Gişe filmleri çok fena, peki, sanat filmleri ise çok mu iyi? Bahar, festival demek, festival de, çoğu klişe, bildik, tekrar ve seyirciyi kasan, bunaltan filmler demek. Sansürü unuttum sanmayın, geçen sene memleketin festivalleri, sansüre boyun eğdiler resmen. Hah! Sinemaseverlerin, balık hafızalı olduğunu düşünüyorlarsa, kesinlikle yanılırlar. Elemanlar, fi tarihinde çekilmiş bir filmin, repliklerini unutmuyorlar, diyaloglarını tek tek hatırlıyorlar, bir yıl önceki sansür meselesini mi unutacaklar? Komik olmayalım, mümkünse.
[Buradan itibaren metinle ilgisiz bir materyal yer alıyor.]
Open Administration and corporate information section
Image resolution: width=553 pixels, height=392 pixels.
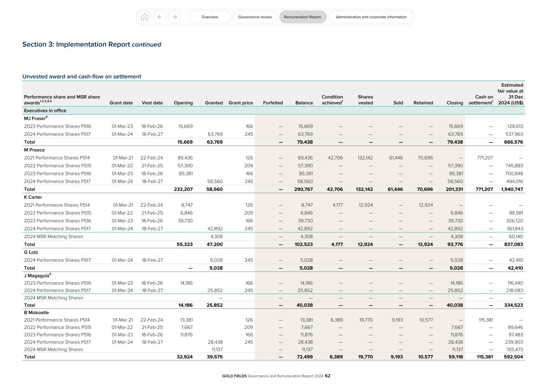371,17
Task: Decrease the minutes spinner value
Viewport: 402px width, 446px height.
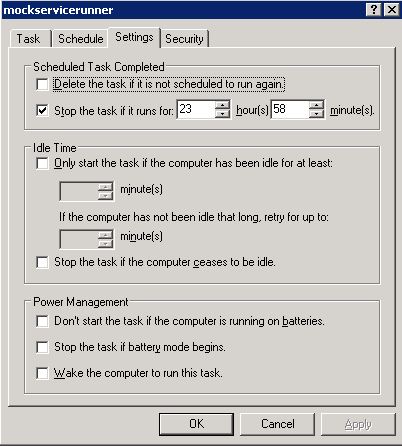Action: click(x=316, y=114)
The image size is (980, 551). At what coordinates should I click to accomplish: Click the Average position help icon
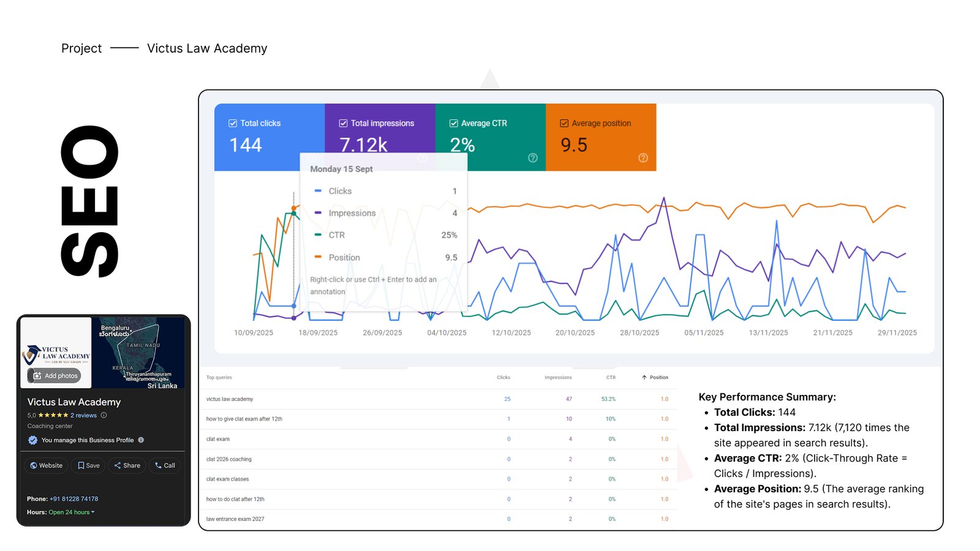(x=643, y=158)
Durun yahu, gitmeyin, biraz da dedikodu yapalım. Dört akademisyen tutuklandı, onların barış bildirisine destek olan sinemacılar da bir metin yayınladı. Şimdi onların akıbeti ne olacak? Projeler rafa mı kalkacak, iptal mi olacak, destekler kesilecek mi, kimler yine mağdur olacak, bunları yakında yazacağım, bilgi topluyorum. Pardon, dedikodu demiştik. Sinemacıların destek bildirisine, iktidara yakın sinemacılar, karşı bir bildiri hazırladı, imzaladı ve yayınladı. İçlerinde iki tane, kültür bakanlığının sinema destekleme kurulu üyesi varmış. Düşünsenize, bir destek metnindeki imzacılar, filmlerinin parasal yardım alabilmesi için kurula gidiyor, kurulda karşıt imzacılar var. O projenin akıbeti ne olur, rica ederim, mantıklı bir yanıt verelim.
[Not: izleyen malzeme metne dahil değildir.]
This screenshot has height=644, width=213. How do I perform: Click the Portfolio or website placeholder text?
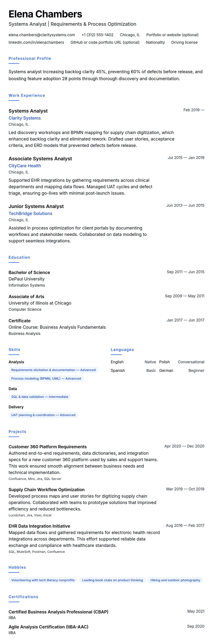[x=172, y=35]
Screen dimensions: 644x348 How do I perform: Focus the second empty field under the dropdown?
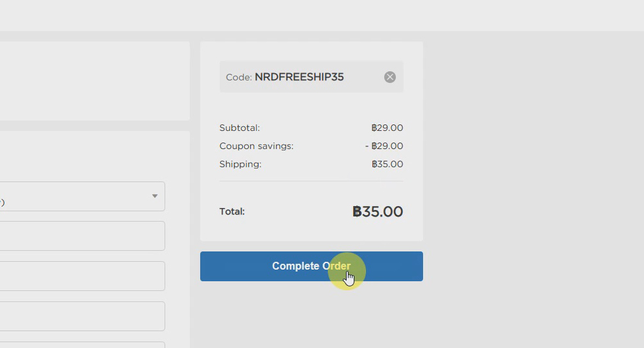click(x=82, y=276)
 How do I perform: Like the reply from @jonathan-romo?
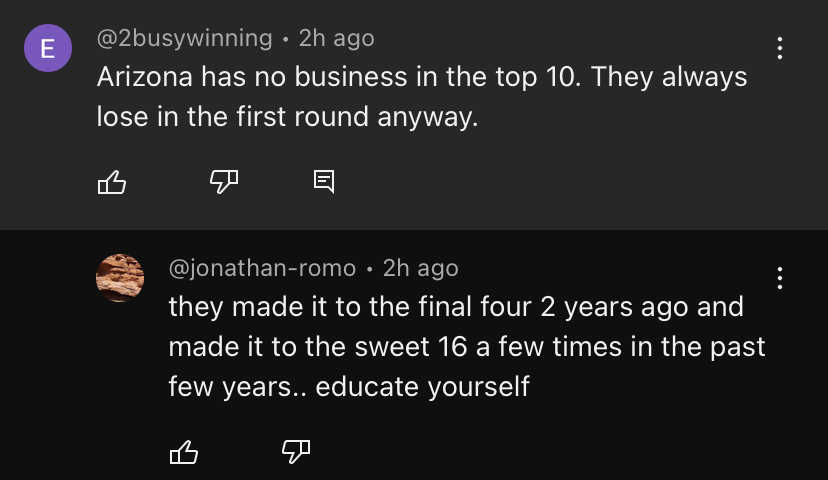coord(183,453)
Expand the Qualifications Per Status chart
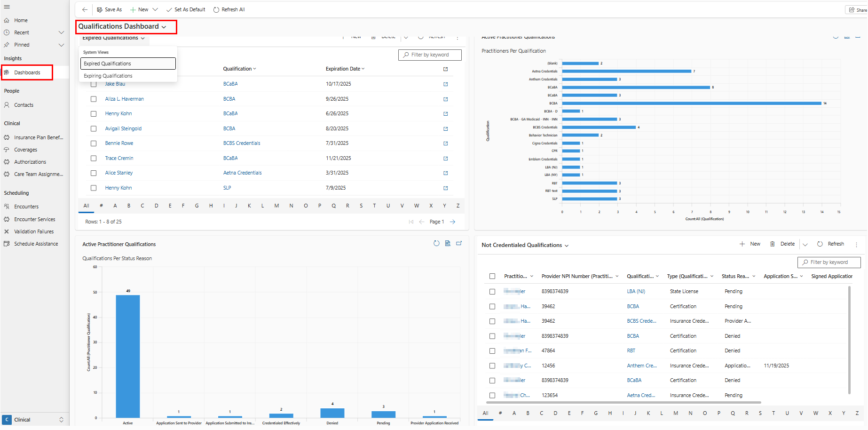This screenshot has width=868, height=430. pos(459,243)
Kültür sanat alanında faal olan muhabir arkadaşlar kurcalasın diye, bir dedikodu vereyim; efendim, iddiaya göre Erkan Mumcu, yönetmen olmuş ve filmine destek için sinema destekleme kuruluna başvurmuş ve reddedilmiş. İlginç olan, Mumcu Kültür Bakanı iken, bu kurulun kurulması, gülmeyin yahu, ciddi bir şey anlatıyorum. Şimdi 30 sene önce Erkan Mumcu, Yönetmen İsmail Güneş’in asistanı imiş (hatta Güneş, sette başrol Kenan Kalav, Erkan Mumcu’yu tokatladı diye beyanat vermiş gazetecilere), İsmail Güneş de bu kurulun üyesi olduğuna göre, dedikodu filmi harbi komik imiş, şimdi kahkaha atabilirsiniz. Hikâyenin kahramanları, böyle bir şey yaşanmadı diyecekse, bana ulaşsınlar, dinleyelim bakalım, tüm yönetmenlerin fısıldadığı şeyin aslı neymiş? Her neyse, garip bir yazı oldu bu, tıpkı memleket gibi.